2021 military science fiction novel by David Weber

Into the Light is an alien invasion science fiction novel by David Weber and Chris Kennedy released by Tor Books on January 12, 2021. It is the continuation of Weber's earlier book, Out of the Dark. A third book in the series, To Challenge Heaven, was released on January 16, 2024.

== Plot ==
On a devastated Earth, salvaged Shongairi technology sets humanity up to recover and advance beyond the tragedy of alien invasion, soon to be united under the banner of the newly formed Planetary Union. As the leap in technology and scientific knowledge sets humanity up for a bright interstellar future, Dave Dvorak starts looking among the stars for allies in the coming confrontation with the Galactic Hegemony.

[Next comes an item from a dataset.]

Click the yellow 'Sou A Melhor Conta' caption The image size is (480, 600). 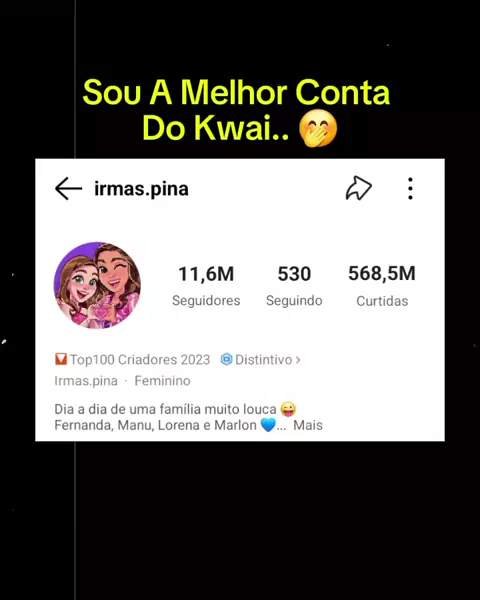point(236,92)
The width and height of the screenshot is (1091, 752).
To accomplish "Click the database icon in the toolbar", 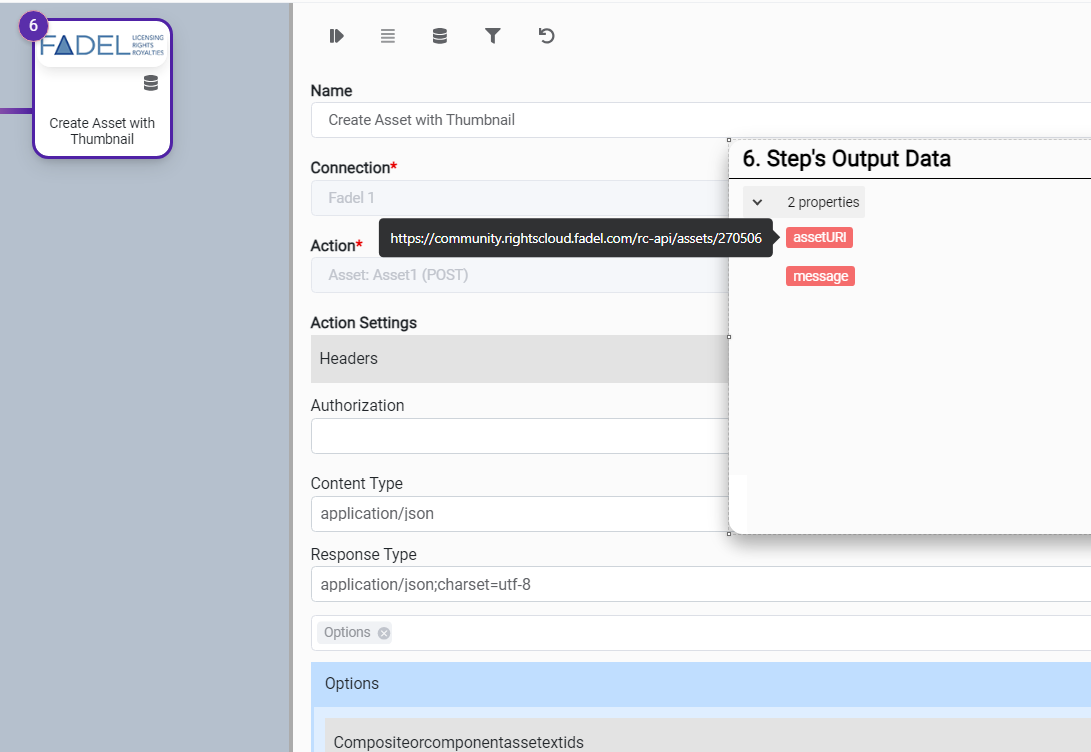I will (440, 36).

At the same time, Vlad Dracula and Stephen Buchevsky lead the captured and now vampire-crewed Shongairi fleet on its journey to enemy space.

== Main characters ==

=== Humans ===
- Dave Dvorak: The owner of an indoor shooting range and one of the leaders of the new U.S. government
- Rob Wilson: A former U.S. Marine sergeant and Dvorak's brother in law
- President Howell: The President of the United States

=== Vampires ===
- Vlad Draculea (a.k.a. Mircea Basarab): A Romanian vampire with a long and mysterious past.
- Major Dan "Longbow" Torino: A former U.S. Air Force pilot turned Vampire leader
- Stephen Buchevsky: A former U.S. Marine and Vlad's first lieutenant

== Reception ==
This book was reviewed by the Wall Street Journal and Publishers Weekly.